If your child is a senior in high school and is evaluating college options, he or she is most likely consumed with the decision about where to spend the next four years. No doubt, how to pay for college is more of a factor in the decision this year than it might have been in years past. Whether or not you qualify for need-based financial aid, your child may still have been fortunate enough to receive a merit-aid scholarship from some of the colleges offering admission. Why do schools do this for students who do not demonstrate need? You may be surprised to learn that colleges which rely on tuition to cover most of their expenses are more likely to offer merit aid, even during these turbulent economic times. Unless they fill every seat in the class, colleges may find themselves short of precious tuition dollars needed to operate. These are the funds necessary to pay everything from faculty salaries to the utility bills. Better to entice a student to attend by offering a nice discount to tuition than to fall short in filling the available spots, which may in fact mean resorting to faculty layoffs and other cost reduction measures.
The April 6 issue of Time Magazine had an interesting article: Sticker Shock: Inside the College Financial Aid Game by Laura Fitzpatrick, a look at the financial aid and admission process at Skidmore College this year. This article provides some interesting insights into the workings of a financial aid office at a college that relies 80% on tuition for its funding. According to one school official, not meeting their enrollment numbers by just a single student can mean a $25,000 to $30,000 gap in the operating budget. Skidmore, like many other colleges, actually increased its financial-aid budget 8% this year (primarily need-based) by reducing costs elsewhere including travel, faculty raises, and by placing renovation plans on hold.
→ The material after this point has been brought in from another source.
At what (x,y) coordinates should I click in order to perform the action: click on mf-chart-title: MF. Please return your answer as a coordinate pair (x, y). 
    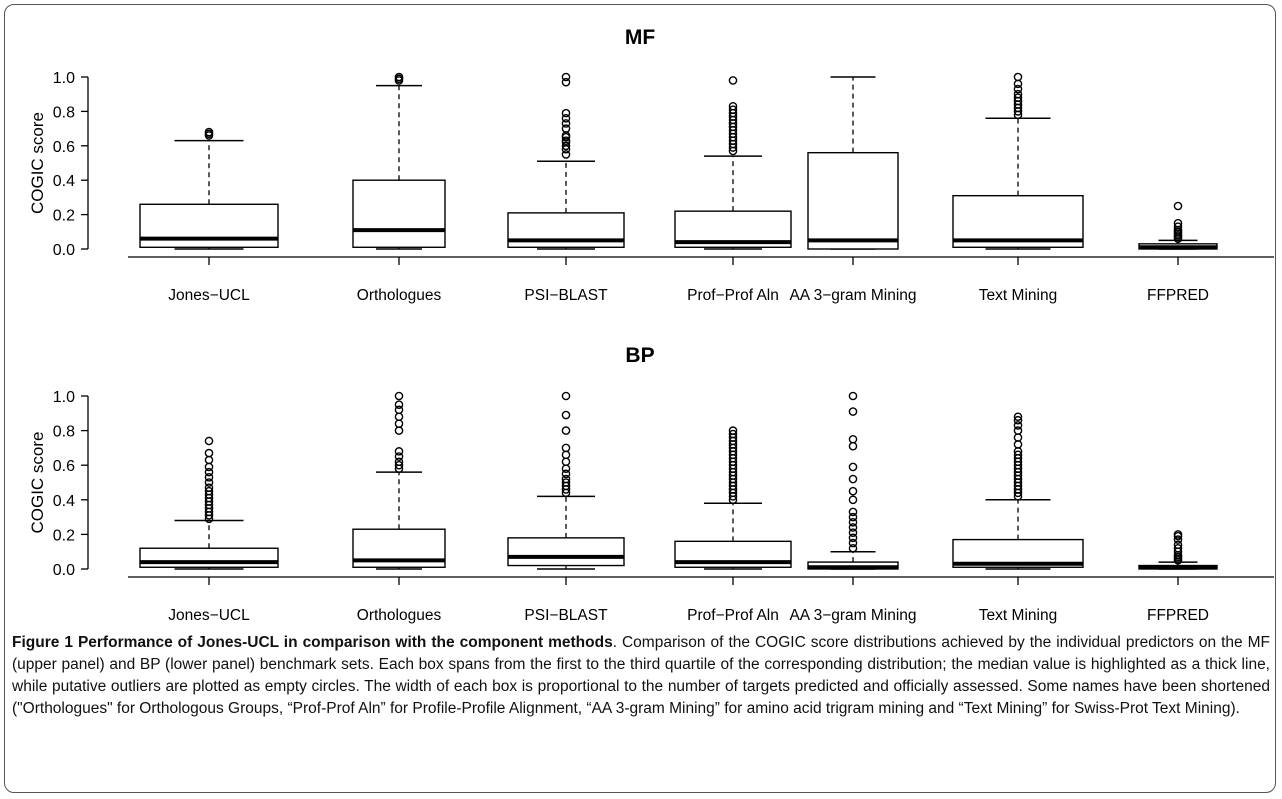
    Looking at the image, I should click on (640, 38).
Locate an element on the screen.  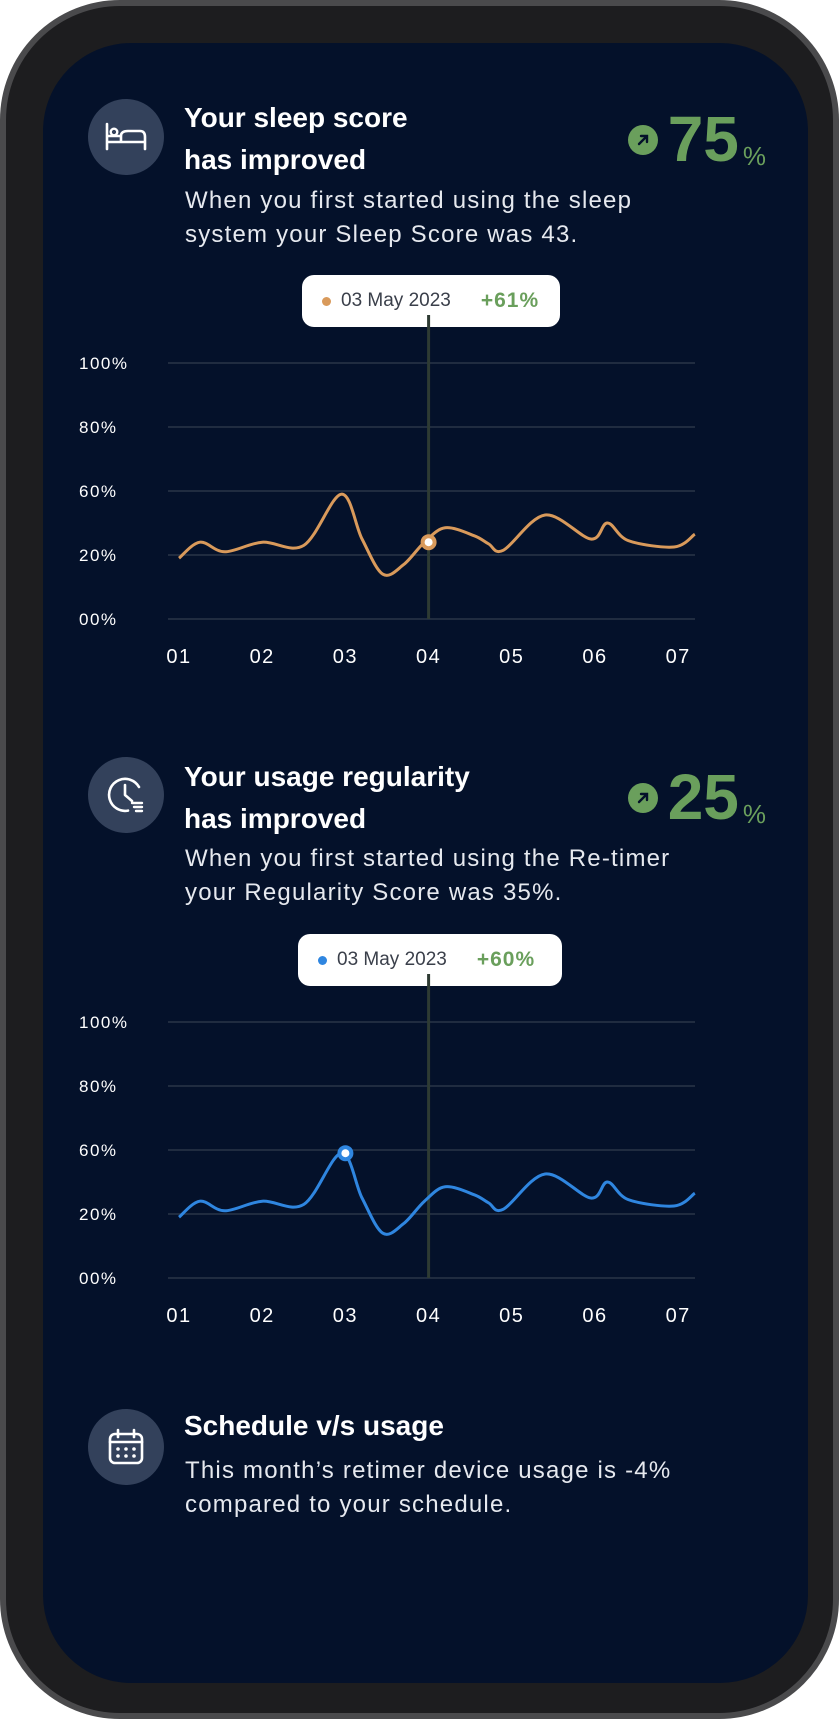
tooltip-delta: +60% is located at coordinates (506, 960).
So how does all of this affect a college’s admission practices and is it true that no colleges are truly need-blind (meaning that financial need does not factor into the admission decision)? There is no doubt that college admission in this economy definitely favors the student who can pay the full fare. While some schools still profess to be need-blind, others admit publicly that they are “need-aware” or “need-sensitive.” The most desirable students will make the cut, regardless of their financial situation. However, on the margin, the students who can pay will edge out those who can’t. By the way, one should not assume that a college which professes to be need-blind or need-aware will fully meet a student's demonstrated financial need. More and more colleges are following a practice known as "gapping," meaning that they accept a student, offer an aid package, but one that falls short of paying the full cost of attendance (a subject for another posting).
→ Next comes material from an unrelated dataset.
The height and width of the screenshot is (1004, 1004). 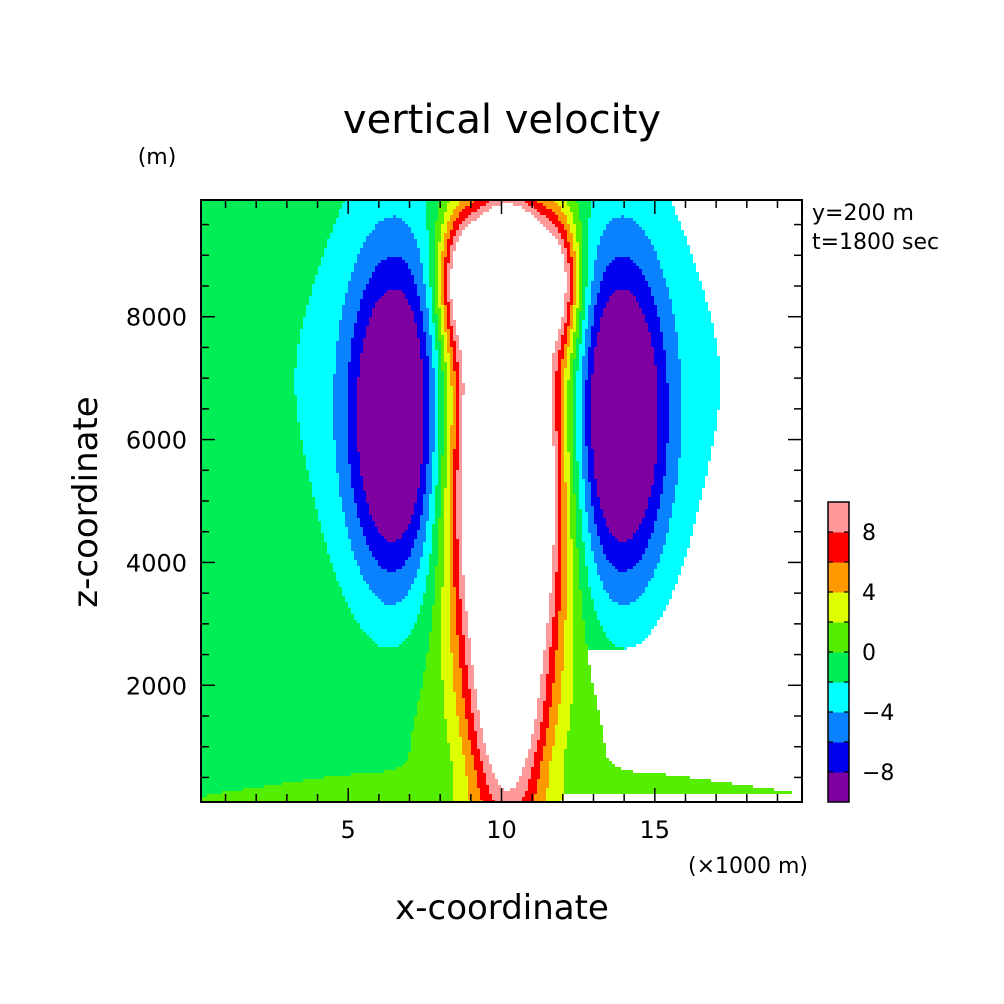 What do you see at coordinates (502, 908) in the screenshot?
I see `x-axis-label: x-coordinate` at bounding box center [502, 908].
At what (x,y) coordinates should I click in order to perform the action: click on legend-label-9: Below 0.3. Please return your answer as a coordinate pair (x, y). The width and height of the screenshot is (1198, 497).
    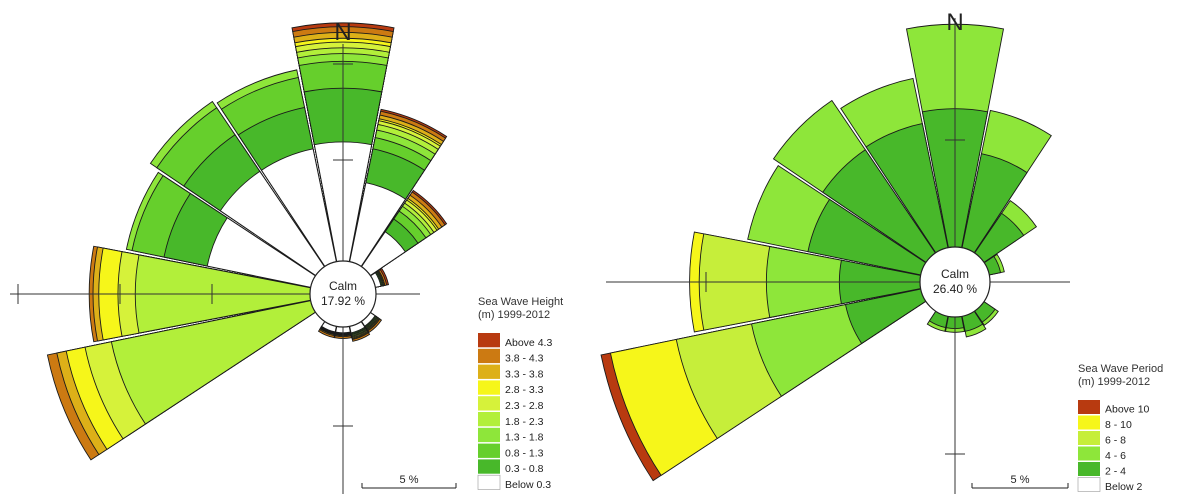
    Looking at the image, I should click on (528, 485).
Even for families that don't qualify for aid, many are finding it very difficult to justify the private school sticker price these days. A recent U.S. News & World Report survey (published April 8, 2009) found that 70% of prospective college students will alter their college plans, seeking less costly options than they might have considered in prior years. Though college costs have been rising faster than the rate of inflation for many years, the time has come when families are recognizing the need to think more strategically about college and cost.